Agroforestry, integrating trees in farms, has been described as an age-old practice in Cameroon. More recently, science has helped shape systematic practices that can achieve both production and conservation objectives at the farm and community levels. This observation came on the heels of a preliminary report by Prof. John Munsell of Virginia Tech, US at the Institute of Biodiversity and Non-Profit studies on Agroforestry adaptation and confirmation in the South West, North West and West Regions of Cameroon;.
In an earlier visit to Cameroon, John together with the Trees for the Future US and Cameroon team set out to study the relationship between agroforestry and household variables such as improvements in financial status and family livelihood opportunities, farmer satisfaction with agroforestry, and community benefits in the SW, NW, and W Regions of Cameroon. The team was equally interested in finding out what factors may affect future use and why such initiatives should garner support. The work stands to be very useful because the participating agroforestry farmer network is robust and mature, offering fertile ground for studying how to encourage permanent use of these systems.
The research took the team through the fields visiting farmers who had been practicing agroforestry for at least three years and talking with them individually and in focus groups to establish facts that will help support adaptation and confirmation across the region. An interesting yet simple survey method of using pebbles to determine response levels to questions was used by the professor (among other survey methods).
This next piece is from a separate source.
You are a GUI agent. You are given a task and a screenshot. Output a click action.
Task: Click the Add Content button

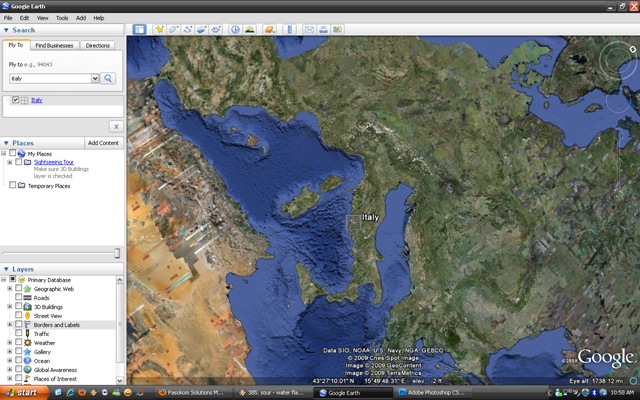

Drawing inspiration from satisfaction Cameroonians gain from football, he was able to relate this to the people and get them to connect it to the method intended to measure critical variables related to agroforestry permanence. Seven groups with a sample size of 53 were surveyed during the first trip.
Some benefits of agroforestry as pointed out by experienced farmers included wind erosion control, fresh air, combating climate change, soil fertility through coppicing, and providing shade for crops during the dry season. Of what further benefit, therefore, will this research be to resource poor farmers who cannot read and write was one question asked by a presentation attendee. To this the professor said, working through non-governmental and locally-scoped institutions like Trees for the Future Cameroon and The Environment and Rural Development Foundation (ERuDeF), the farmers will be consistently engaged on topics such as innovative methods, benefits and different orientations that may result from the research. Among those who attended this presentation were Researchers from IRAD, Ekona, Lecturers from the University of Buea, staff and students of IBiNS, staff of ERuDeF and Trees for the Future.
The team has gone back to the field, with an increased number of groups to continue research. Along with this team and also from Virginia Tech, are Micheal St. Germain, a wildlife biologist who will be training the ERuDeF team on collecting meaningful bio-monitoring data with a focus on using motion-activated camera traps in the wild.